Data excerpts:
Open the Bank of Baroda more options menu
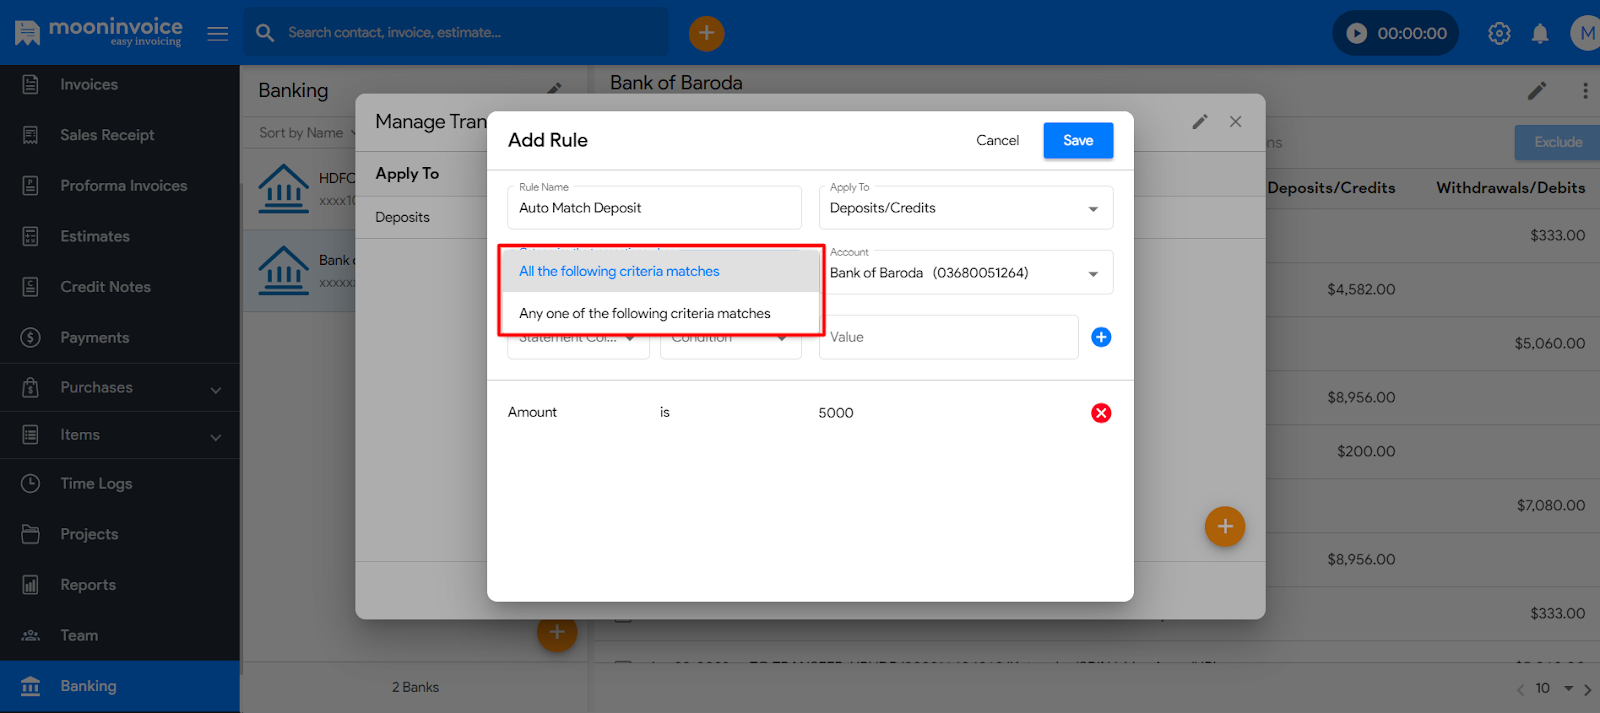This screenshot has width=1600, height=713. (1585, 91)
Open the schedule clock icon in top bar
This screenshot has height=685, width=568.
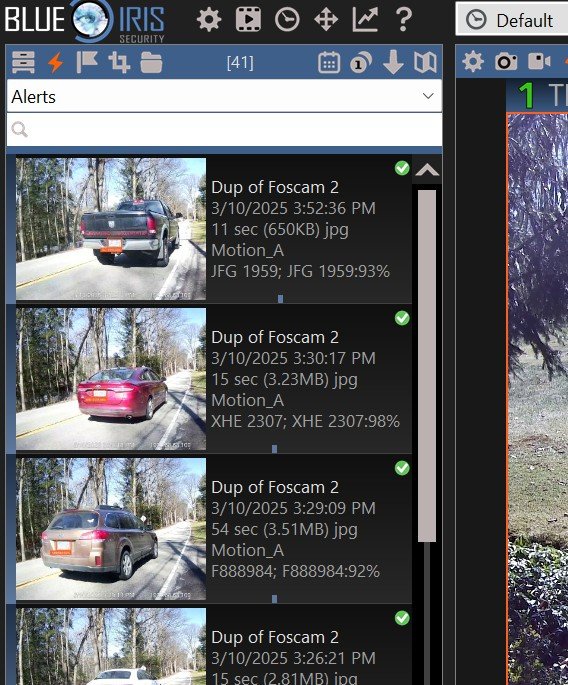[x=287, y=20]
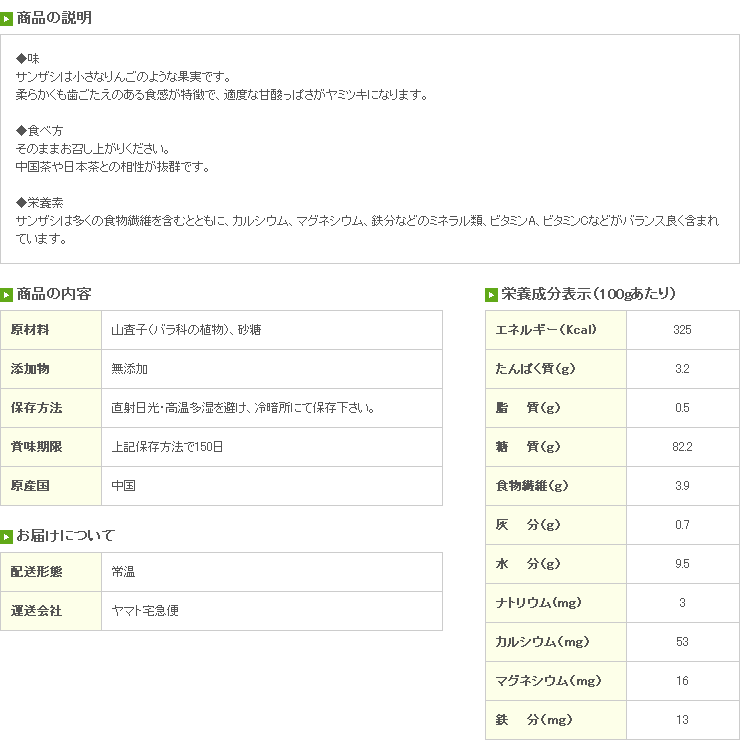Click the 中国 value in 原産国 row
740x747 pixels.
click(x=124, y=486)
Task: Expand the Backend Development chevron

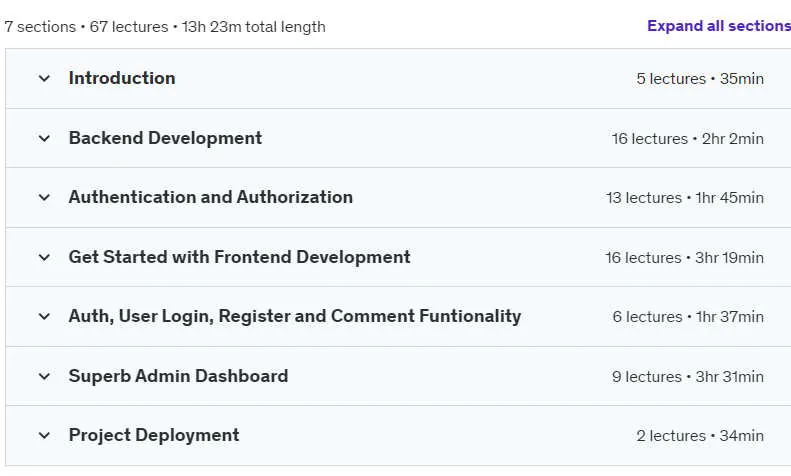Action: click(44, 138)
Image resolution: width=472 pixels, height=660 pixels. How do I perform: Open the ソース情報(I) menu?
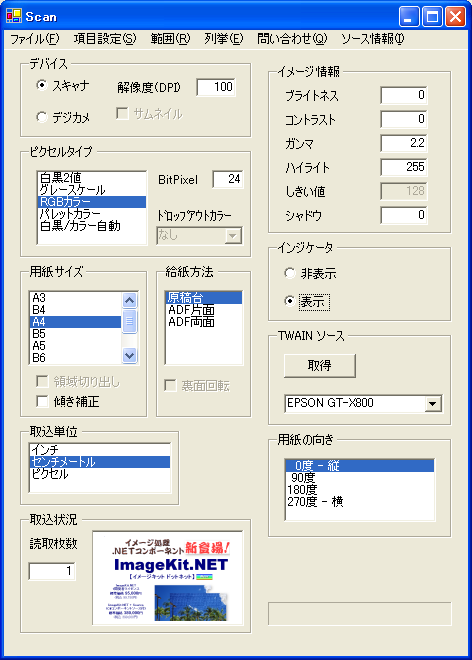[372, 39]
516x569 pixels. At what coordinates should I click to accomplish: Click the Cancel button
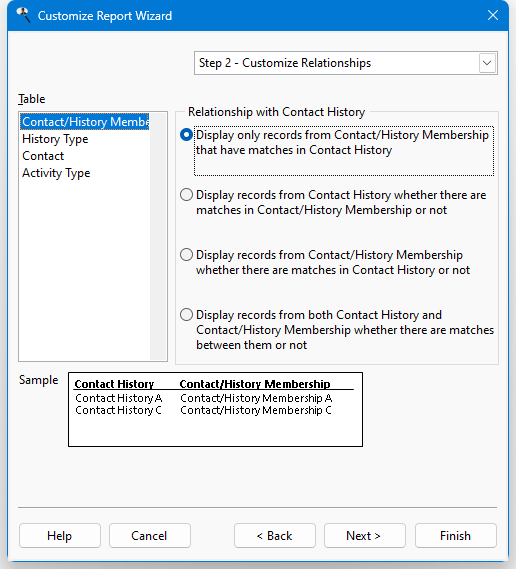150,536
...
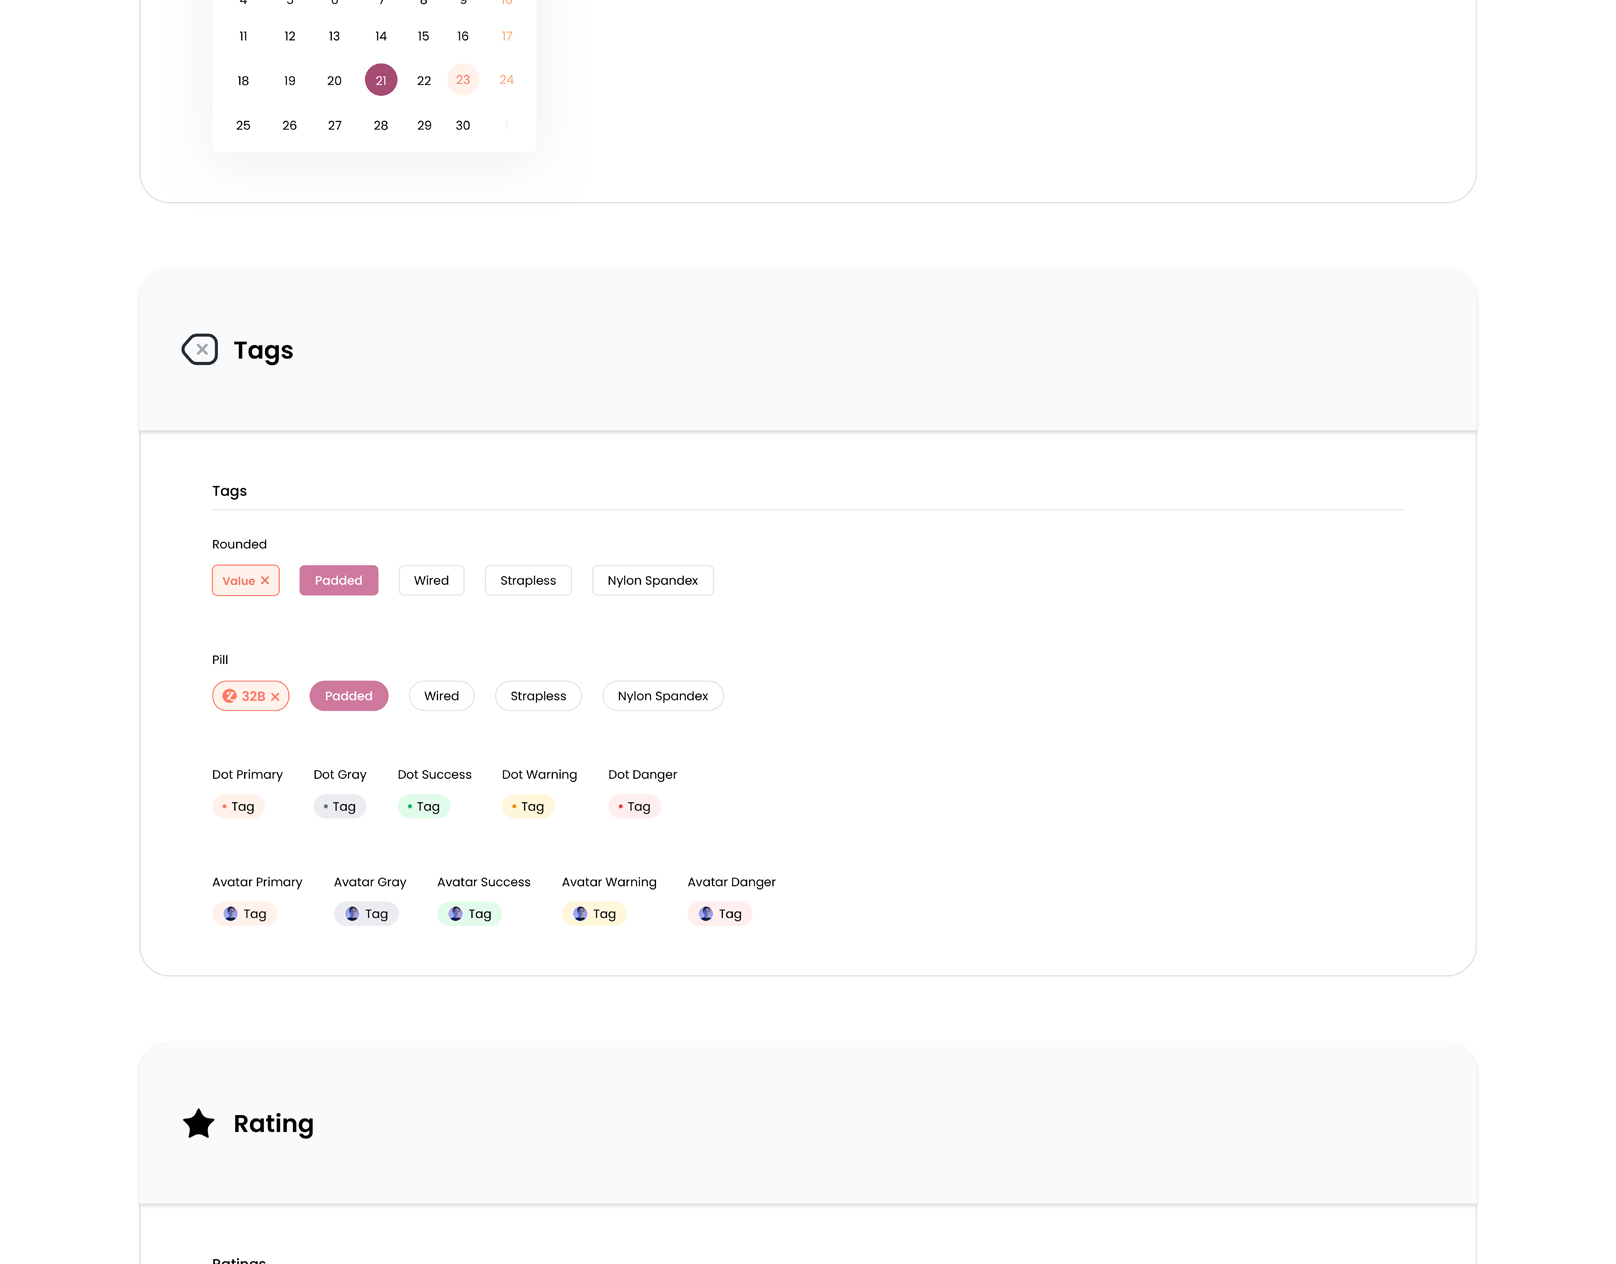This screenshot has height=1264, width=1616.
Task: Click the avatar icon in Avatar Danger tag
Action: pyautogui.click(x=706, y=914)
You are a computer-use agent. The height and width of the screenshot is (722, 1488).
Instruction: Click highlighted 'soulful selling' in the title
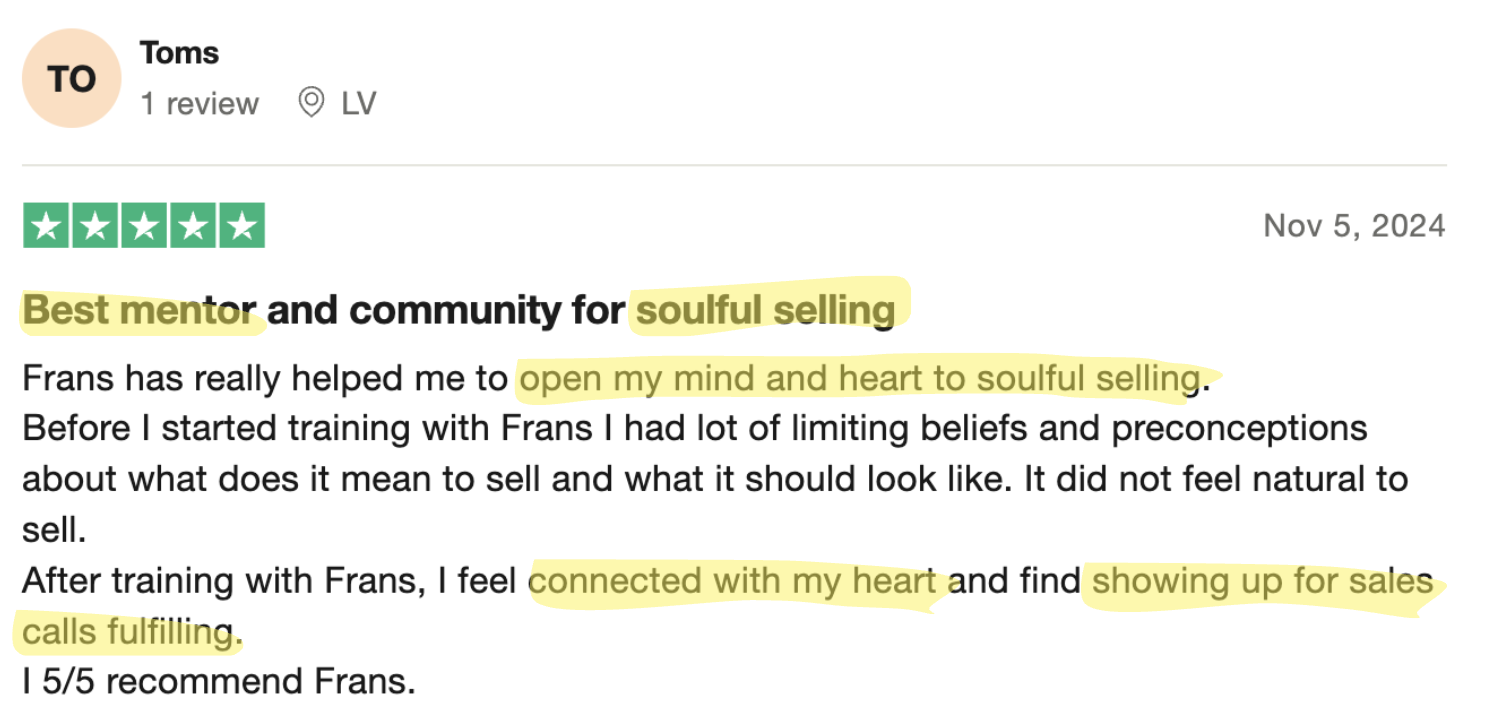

▶ **Work request**:
In the entries above, one line contains "You are a computer-use" and another contains "Instruction: Click highlighted". Reproduce exactly those two lines and the lines between them, nothing else.

▶ **Response for this exercise**:
You are a computer-use agent. The height and width of the screenshot is (722, 1488).
Instruction: Click highlighted 'soulful selling' in the title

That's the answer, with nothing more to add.